I actually love this and I usually don't go for the typical nude/boudoir shots. It's very peaceful and serene. I am very distracted by the makeup? on her one eye though.


----------



## Shockey

Much better.
The pillow blocking part of her face, don't like that so much, but all in all I well done photo.
In my opinion the foreground could be cropped out to just above your watermark...it adds nothing.
Beautiful model.


----------



## Pugs

This is gorgeous!  And then is totally ruined by the makeup.


----------



## rubbertree

was that make up done on purpose?


----------



## DanHostettler

sure


----------



## bburzycki

Nice shot - good lighting - not sure about the makeup unless the intention of the shot for for a makeup ad or other promo...

Personally the entire shot is ruined by the company TM logo on her... thou i totally understand the need for placing this - on a photo for critique in a forum of photographers my suggestion would be to place that as small as possible to not detract from the initial impression of the photo in the eye of the critiquer.


----------



## rubbertree

well, it's very distracting and does nothing for the image.


----------



## bennielou

I love this.

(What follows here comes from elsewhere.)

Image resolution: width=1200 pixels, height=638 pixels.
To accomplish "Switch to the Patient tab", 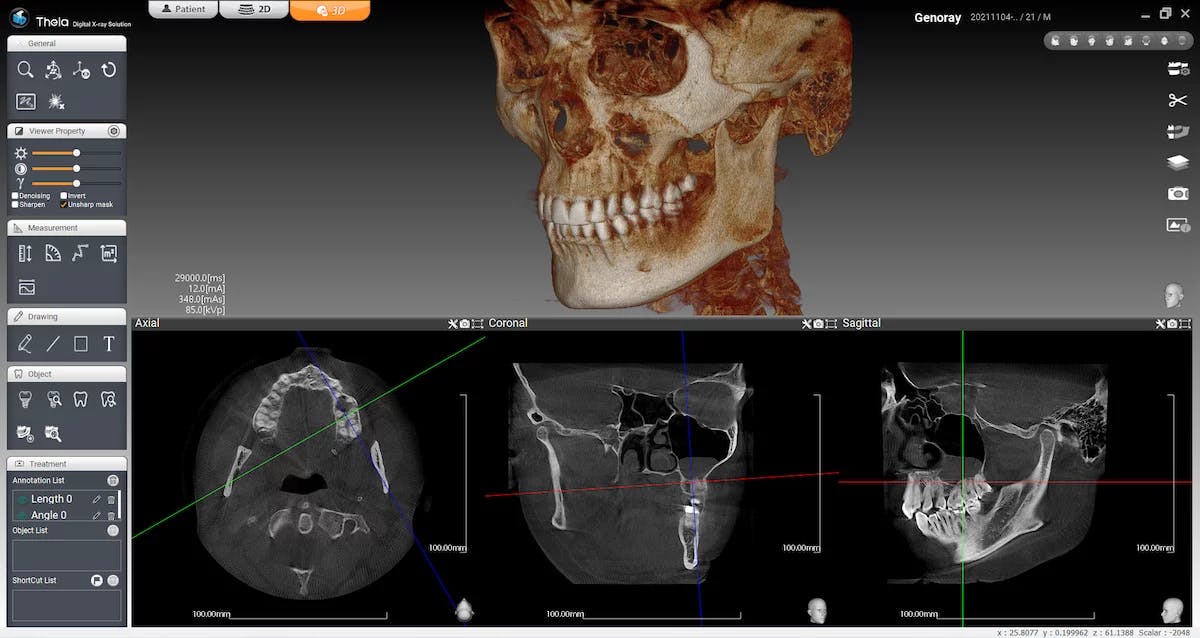I will (x=183, y=10).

She looks so relaxed and comfortable.  The light, shooting, and post are wonderful.  I personally like the makeup.  It's like she went out and had a good time, and was photographed very naturally, the day after.
I love this.


----------



## Jankster

beautiful shot. but like others have stated the makeup is very distracting


----------



## Imposter.Cow.

her orange eyelid makes the picture for me


----------



## keith foster

She had makeup?


----------



## Imposter.Cow.

keith foster said:


> She had makeup?



yea...her eyes and I think its awesome!


----------



## RMThompson

Pugs said:


> This is gorgeous!  And then is totally ruined by the makeup.



This.


----------



## tailz03

i love the orange make up but the black extra bit on her eyebrow is really offputting, apart from that stunning


----------



## Patrice

The eye makeup is what sets this photo a step past the mundane. Just my 2 cents.


----------



## craig

I love the styling in this shot and the lighting suits the mood perfectly.

Love & Bass


----------



## Brian L

Beautiful shot!!!


----------



## ChadHillPhoto

Very high key glowy light and good retouching, I like it.

Like everyone else I too think the make up on her one eye isnt needed but aside form that very well done!


----------



## Dominantly

Great shot, enjoy the makeup and can't see how it could take away from the photo, unless you're put off by anything that appears abnormal or unique.


----------